*REQUEST*.
Copy out the items from the line with "How do I perform: Open the emoji" to the line with "This screenshot has width=351, height=756.", both included, and nothing else.

*DATA LISTING*.
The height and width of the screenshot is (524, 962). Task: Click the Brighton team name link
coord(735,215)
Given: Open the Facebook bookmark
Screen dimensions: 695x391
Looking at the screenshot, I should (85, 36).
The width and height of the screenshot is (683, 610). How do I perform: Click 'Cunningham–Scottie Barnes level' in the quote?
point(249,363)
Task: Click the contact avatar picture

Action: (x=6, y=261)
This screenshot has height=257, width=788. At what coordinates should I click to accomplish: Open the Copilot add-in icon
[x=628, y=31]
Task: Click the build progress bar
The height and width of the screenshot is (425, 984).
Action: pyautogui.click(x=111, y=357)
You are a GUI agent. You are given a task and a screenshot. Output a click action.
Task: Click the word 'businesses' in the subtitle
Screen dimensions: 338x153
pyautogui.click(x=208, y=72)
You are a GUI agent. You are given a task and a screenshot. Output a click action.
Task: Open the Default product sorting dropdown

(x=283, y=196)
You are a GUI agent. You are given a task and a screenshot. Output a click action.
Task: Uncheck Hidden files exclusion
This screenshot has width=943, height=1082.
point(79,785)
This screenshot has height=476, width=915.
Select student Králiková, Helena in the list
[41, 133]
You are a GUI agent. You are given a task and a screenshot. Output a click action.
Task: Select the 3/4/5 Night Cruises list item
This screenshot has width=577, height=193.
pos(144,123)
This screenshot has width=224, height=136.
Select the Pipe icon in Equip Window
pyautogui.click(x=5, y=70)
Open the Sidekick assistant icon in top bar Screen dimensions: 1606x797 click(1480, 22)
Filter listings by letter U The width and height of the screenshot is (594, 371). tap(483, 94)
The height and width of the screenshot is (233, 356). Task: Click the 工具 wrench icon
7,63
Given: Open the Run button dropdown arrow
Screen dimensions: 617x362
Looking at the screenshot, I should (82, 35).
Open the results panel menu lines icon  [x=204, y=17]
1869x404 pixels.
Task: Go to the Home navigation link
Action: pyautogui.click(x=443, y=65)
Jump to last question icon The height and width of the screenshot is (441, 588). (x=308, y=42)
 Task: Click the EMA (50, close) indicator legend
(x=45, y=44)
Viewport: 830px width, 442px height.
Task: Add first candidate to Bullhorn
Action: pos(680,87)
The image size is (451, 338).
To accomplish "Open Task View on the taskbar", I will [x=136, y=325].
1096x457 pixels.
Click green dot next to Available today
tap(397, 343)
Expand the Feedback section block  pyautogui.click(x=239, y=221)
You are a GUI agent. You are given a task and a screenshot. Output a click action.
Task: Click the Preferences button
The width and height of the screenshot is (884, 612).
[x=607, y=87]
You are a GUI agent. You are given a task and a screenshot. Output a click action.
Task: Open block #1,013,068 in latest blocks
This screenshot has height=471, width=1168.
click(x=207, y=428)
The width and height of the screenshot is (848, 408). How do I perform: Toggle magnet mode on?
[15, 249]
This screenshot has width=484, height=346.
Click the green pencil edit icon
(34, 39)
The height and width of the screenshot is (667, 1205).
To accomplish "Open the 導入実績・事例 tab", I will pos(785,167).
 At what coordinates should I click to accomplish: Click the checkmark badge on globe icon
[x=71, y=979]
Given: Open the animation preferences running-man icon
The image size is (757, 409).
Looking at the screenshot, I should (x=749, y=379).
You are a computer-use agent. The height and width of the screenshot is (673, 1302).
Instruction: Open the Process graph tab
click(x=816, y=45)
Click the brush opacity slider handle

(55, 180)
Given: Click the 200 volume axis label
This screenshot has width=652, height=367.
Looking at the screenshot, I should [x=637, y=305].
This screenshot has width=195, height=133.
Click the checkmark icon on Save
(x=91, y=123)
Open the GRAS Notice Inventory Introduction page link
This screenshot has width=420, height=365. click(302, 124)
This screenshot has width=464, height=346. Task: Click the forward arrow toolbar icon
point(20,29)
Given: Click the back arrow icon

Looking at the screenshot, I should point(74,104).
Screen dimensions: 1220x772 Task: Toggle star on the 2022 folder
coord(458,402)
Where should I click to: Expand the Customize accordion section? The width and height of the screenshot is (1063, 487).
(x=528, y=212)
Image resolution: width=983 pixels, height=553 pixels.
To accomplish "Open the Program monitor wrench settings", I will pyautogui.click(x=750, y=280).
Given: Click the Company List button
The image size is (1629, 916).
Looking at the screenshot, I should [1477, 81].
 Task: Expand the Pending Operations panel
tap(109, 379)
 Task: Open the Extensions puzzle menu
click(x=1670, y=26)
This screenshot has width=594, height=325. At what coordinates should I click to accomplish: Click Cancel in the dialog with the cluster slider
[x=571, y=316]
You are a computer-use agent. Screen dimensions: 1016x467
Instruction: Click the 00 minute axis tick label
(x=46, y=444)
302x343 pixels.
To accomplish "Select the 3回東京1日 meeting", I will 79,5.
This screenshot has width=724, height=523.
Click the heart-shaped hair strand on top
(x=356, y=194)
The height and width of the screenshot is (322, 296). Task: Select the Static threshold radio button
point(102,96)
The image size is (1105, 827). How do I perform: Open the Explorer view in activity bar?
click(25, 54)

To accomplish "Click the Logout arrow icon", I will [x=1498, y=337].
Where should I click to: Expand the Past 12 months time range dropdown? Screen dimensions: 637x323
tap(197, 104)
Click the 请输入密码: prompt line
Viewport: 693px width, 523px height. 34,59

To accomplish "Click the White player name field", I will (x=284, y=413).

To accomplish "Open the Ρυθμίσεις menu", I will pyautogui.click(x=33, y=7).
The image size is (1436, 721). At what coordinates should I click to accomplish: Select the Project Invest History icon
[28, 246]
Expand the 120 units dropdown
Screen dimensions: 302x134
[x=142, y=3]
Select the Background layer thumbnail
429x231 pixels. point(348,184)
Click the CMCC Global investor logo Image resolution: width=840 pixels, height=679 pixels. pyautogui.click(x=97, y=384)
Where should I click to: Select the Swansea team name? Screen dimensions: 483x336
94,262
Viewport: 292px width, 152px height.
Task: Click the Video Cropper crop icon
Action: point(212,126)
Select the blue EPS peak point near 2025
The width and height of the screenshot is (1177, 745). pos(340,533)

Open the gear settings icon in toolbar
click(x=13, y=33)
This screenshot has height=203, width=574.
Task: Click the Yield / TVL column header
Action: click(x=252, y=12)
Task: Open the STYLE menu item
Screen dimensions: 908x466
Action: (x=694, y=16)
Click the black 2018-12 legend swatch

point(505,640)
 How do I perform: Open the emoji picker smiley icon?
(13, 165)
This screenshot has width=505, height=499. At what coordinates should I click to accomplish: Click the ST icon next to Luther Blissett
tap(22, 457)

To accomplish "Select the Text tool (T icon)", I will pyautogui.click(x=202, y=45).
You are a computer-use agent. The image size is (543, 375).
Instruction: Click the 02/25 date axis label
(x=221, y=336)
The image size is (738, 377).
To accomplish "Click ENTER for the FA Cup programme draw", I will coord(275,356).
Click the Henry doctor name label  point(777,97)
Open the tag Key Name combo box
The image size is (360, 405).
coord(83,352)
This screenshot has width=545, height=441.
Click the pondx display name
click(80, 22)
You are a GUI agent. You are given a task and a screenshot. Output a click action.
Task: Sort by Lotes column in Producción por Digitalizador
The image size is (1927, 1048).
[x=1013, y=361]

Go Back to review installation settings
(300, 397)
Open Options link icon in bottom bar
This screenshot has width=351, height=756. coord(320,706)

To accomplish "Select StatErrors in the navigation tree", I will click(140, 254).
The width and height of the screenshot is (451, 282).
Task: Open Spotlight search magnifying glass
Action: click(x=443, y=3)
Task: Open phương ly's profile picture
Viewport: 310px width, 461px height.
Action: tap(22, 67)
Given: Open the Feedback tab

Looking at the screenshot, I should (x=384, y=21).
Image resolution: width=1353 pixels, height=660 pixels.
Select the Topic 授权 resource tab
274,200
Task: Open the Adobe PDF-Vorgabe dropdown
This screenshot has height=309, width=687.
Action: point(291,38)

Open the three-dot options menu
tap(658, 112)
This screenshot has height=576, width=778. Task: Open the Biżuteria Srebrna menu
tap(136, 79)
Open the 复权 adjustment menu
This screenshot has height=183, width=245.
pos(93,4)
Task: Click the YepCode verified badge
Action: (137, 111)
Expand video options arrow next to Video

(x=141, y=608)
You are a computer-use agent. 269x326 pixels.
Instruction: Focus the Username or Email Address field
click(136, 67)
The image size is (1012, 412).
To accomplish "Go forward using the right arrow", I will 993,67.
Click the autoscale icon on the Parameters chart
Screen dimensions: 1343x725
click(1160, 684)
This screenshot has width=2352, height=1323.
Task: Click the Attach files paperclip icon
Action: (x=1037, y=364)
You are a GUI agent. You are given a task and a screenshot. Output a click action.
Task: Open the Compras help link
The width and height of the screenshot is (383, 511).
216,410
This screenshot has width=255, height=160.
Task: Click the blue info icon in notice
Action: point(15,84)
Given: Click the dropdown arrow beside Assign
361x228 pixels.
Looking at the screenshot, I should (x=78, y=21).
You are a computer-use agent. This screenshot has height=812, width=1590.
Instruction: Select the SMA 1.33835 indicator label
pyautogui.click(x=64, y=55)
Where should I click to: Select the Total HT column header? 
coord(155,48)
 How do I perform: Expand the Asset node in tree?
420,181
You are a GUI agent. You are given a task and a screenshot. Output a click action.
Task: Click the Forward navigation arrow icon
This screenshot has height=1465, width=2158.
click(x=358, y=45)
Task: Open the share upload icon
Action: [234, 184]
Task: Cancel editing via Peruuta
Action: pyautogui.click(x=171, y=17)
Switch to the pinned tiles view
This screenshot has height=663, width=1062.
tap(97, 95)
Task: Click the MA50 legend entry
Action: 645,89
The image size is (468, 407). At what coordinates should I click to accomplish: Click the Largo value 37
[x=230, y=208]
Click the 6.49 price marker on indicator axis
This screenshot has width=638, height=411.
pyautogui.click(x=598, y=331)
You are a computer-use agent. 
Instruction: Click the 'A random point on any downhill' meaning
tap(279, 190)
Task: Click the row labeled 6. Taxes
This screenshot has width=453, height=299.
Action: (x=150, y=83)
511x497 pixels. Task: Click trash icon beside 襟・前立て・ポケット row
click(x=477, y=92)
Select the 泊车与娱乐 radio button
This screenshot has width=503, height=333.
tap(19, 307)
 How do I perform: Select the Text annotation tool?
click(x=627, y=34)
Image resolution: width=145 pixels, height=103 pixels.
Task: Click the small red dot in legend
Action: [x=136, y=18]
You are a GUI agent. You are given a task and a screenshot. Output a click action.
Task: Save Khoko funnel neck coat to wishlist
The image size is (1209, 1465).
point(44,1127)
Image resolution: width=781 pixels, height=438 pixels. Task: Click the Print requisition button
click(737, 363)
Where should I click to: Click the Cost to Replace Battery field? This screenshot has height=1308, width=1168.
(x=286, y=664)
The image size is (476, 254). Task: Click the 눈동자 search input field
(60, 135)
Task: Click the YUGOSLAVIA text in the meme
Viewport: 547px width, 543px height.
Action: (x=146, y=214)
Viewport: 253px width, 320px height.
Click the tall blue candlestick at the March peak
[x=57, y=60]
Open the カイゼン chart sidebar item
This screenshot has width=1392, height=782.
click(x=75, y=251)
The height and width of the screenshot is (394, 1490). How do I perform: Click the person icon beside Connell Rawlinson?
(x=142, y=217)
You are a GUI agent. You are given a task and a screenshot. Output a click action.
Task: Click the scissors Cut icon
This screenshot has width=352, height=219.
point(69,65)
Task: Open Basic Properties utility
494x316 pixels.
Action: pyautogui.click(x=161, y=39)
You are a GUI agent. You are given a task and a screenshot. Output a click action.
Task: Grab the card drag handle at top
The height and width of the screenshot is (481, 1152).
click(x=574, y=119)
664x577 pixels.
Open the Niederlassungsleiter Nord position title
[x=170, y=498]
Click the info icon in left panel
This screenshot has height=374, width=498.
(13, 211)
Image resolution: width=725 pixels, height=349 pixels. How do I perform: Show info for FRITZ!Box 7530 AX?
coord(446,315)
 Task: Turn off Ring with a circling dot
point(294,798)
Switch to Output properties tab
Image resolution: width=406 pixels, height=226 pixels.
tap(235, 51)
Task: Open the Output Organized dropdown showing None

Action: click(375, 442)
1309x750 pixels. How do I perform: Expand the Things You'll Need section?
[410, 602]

*EXERCISE RESULT*.
 How do I perform: Open the emoji picker smiley icon?
(13, 165)
This screenshot has width=505, height=499. At what coordinates should I click to accomplish: Click the ST icon next to Luther Blissett
tap(22, 457)

To accomplish "Select the Text tool (T icon)", I will pyautogui.click(x=202, y=45).
You are a computer-use agent. The image size is (543, 375).
Instruction: Click the 02/25 date axis label
(x=221, y=336)
The image size is (738, 377).
To accomplish "Click ENTER for the FA Cup programme draw", I will coord(275,356).
Click the Henry doctor name label  point(777,97)
Open the tag Key Name combo box
The image size is (360, 405).
coord(83,352)
This screenshot has width=545, height=441.
Click the pondx display name
click(80, 22)
You are a GUI agent. You are given a task and a screenshot. Output a click action.
Task: Sort by Lotes column in Producción por Digitalizador
The image size is (1927, 1048).
[x=1013, y=361]

Go Back to review installation settings
(300, 397)
Open Options link icon in bottom bar
This screenshot has width=351, height=756. coord(320,706)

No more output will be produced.